Jesus was quick to take it all in.
“Put away your sword, Peter!” His command was short and sharp. “He who lives by violence dies by violence.” This was not the place or time for a show of strength. . . .
The Master, meanwhile, reached out quietly and touched Malchus. The wound was healed: the ear restored: the blood stanched.
Here is the paragraph that really gets my attention.
It was the last miracle of healing Jesus was to perform. And He did it to the man who came out to help lynch Him in the dark.[3]
You and I have a choice. We can do things our way or God’s way. In the case of Naaman, God received glory because a little girl did the right thing. In the garden, a personal tragedy was reversed because the Son of God did the right thing.

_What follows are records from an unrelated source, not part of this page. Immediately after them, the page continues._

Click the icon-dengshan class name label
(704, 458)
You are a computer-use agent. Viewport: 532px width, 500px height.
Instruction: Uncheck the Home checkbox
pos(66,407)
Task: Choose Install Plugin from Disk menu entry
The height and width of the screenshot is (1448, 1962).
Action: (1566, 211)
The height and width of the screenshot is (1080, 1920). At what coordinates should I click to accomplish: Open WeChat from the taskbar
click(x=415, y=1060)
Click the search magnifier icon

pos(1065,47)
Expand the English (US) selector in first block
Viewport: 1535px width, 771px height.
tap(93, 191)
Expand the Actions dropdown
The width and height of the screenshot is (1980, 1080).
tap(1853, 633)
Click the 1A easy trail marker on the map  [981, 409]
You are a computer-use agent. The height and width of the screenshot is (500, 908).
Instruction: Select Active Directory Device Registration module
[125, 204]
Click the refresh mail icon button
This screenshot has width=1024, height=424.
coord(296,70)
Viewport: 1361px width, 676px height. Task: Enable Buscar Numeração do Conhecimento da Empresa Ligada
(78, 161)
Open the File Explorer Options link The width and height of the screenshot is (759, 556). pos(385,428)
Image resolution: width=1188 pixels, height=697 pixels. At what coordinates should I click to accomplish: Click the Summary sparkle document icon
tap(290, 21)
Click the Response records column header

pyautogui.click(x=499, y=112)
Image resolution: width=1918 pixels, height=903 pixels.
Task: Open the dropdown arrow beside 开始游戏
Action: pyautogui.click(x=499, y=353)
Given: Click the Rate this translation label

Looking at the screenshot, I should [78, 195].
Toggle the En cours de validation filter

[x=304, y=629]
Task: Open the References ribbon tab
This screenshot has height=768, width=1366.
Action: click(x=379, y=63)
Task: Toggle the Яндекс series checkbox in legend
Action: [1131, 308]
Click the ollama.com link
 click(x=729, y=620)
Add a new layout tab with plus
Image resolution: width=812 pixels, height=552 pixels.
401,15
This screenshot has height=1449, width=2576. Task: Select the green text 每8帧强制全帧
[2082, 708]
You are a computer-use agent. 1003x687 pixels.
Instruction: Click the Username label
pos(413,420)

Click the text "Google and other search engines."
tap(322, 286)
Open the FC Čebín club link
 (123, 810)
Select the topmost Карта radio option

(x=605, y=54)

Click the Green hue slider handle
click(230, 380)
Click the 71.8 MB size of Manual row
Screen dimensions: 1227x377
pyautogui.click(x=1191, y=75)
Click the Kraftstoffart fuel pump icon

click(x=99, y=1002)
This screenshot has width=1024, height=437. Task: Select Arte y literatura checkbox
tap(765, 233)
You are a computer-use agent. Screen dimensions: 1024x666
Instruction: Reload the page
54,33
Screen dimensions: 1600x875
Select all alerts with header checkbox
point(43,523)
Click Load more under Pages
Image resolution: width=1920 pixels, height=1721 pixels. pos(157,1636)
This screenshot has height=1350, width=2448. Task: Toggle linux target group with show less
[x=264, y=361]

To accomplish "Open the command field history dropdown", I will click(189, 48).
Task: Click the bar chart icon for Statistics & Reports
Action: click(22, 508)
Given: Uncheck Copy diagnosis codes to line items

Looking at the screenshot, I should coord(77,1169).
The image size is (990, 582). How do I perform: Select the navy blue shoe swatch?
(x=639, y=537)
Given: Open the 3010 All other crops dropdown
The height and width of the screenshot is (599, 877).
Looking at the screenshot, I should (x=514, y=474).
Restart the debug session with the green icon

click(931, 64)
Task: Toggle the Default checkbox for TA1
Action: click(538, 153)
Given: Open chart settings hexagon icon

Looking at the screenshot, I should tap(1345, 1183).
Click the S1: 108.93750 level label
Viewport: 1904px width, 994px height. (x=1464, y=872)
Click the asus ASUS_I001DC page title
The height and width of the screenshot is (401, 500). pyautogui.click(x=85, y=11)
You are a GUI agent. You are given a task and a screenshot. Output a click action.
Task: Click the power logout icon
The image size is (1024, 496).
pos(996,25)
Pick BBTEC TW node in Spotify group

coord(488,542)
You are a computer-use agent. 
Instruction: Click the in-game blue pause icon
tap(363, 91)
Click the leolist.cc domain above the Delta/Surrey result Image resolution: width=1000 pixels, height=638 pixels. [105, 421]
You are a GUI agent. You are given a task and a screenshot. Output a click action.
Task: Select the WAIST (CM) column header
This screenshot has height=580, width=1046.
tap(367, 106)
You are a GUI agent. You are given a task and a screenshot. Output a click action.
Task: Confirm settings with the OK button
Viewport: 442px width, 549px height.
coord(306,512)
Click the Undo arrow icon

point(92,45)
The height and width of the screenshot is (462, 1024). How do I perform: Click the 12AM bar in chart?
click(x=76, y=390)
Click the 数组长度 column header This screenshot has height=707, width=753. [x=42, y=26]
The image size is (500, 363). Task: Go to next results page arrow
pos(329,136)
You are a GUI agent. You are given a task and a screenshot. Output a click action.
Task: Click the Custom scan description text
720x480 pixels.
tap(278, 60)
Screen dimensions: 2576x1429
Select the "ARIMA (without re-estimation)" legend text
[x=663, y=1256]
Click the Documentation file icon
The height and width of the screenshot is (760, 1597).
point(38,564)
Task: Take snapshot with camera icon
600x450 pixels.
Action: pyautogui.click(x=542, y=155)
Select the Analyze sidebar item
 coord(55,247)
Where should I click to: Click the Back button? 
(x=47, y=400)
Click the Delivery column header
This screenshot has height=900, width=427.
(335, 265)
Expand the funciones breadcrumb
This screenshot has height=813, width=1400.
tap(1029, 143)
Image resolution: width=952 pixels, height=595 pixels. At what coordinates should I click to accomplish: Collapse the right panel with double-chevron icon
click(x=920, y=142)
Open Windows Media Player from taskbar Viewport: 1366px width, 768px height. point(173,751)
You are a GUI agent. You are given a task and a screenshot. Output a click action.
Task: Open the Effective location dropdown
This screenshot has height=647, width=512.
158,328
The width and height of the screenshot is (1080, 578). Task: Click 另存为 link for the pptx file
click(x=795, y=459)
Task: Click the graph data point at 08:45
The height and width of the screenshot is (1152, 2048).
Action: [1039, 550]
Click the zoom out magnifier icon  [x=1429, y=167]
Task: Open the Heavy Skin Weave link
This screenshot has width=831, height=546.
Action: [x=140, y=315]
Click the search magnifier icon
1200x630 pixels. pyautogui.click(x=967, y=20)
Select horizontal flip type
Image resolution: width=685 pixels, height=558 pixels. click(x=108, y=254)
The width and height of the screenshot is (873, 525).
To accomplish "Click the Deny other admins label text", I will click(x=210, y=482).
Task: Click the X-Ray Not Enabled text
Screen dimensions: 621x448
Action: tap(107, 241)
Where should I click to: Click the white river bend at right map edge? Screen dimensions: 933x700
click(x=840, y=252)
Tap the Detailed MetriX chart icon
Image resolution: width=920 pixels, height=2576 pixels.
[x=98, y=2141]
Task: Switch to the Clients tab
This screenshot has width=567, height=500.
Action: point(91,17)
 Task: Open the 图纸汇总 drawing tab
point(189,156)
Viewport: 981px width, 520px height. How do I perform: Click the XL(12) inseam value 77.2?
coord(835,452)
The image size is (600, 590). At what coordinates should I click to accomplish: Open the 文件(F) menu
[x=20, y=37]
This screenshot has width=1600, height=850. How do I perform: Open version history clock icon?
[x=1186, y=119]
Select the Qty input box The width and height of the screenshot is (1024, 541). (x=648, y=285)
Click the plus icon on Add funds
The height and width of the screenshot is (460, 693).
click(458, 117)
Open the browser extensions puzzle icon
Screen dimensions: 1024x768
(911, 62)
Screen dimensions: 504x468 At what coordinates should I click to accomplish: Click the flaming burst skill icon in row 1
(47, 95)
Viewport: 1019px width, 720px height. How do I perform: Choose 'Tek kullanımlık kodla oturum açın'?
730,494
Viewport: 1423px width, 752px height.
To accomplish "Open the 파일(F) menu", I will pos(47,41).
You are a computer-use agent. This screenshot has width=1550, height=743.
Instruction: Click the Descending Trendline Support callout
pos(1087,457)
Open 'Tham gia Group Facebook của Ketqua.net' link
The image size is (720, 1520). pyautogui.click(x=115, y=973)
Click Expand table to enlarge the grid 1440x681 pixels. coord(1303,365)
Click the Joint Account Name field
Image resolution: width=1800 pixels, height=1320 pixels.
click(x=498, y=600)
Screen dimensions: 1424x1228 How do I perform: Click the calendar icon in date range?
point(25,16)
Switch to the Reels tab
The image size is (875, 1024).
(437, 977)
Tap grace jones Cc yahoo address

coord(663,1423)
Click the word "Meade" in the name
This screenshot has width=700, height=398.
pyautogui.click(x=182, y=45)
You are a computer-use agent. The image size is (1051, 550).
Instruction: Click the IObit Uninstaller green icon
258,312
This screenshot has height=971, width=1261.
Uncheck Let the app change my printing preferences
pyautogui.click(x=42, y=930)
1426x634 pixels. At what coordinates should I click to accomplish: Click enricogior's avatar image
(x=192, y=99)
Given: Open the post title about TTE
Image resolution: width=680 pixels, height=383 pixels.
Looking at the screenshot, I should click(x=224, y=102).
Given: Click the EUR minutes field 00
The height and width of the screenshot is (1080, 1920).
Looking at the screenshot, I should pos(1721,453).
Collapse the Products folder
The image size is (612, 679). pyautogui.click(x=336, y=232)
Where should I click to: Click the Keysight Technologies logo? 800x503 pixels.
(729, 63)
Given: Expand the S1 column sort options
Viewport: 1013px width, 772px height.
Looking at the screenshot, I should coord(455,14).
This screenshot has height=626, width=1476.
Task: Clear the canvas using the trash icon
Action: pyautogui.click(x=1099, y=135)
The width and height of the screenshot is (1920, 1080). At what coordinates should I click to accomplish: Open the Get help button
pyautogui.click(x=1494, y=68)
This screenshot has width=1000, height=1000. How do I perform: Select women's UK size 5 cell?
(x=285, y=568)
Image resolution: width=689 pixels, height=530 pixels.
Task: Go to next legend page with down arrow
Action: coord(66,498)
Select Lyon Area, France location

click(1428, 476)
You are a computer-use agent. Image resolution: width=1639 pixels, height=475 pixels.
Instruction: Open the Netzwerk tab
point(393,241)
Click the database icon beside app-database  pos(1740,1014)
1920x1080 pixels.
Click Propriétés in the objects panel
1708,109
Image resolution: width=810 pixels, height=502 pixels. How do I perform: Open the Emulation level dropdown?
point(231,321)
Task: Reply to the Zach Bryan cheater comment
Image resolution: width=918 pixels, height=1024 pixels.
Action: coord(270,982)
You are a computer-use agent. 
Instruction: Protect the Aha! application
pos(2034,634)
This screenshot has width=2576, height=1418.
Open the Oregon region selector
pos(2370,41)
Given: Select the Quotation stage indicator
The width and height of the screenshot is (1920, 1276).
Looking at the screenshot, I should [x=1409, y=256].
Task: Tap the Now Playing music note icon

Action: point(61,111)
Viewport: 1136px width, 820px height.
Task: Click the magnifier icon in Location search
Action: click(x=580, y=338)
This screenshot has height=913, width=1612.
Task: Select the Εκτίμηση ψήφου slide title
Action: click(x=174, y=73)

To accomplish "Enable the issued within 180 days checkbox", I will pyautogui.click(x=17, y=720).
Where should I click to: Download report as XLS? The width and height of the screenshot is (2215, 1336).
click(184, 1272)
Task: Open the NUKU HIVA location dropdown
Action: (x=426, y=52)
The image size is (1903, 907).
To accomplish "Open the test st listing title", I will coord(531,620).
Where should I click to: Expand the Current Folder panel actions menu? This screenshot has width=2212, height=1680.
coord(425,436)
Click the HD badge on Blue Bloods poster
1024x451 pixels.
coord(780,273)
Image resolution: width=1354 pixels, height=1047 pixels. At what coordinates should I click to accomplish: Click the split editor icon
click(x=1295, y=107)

Revenge has a way of making ugly situations uglier. The stakes are raised, the emotions are heightened, and before you know it, the pain has been multiplied in all directions. How many people have filed a lawsuit or taken some other vindictive step, only to look back five years later and wistfully say, “I wish I hadn’t done that. It just made matters worse.”
How much better to do something truly radical . . . to step outside the pattern of tit-for-tat, to return good for evil, and to watch the surprise on people’s faces. It frees them up to think in new and healthier ways. It keeps our own spirit clean. And it honors our heavenly Father, who taught us to love the most unlovely of all.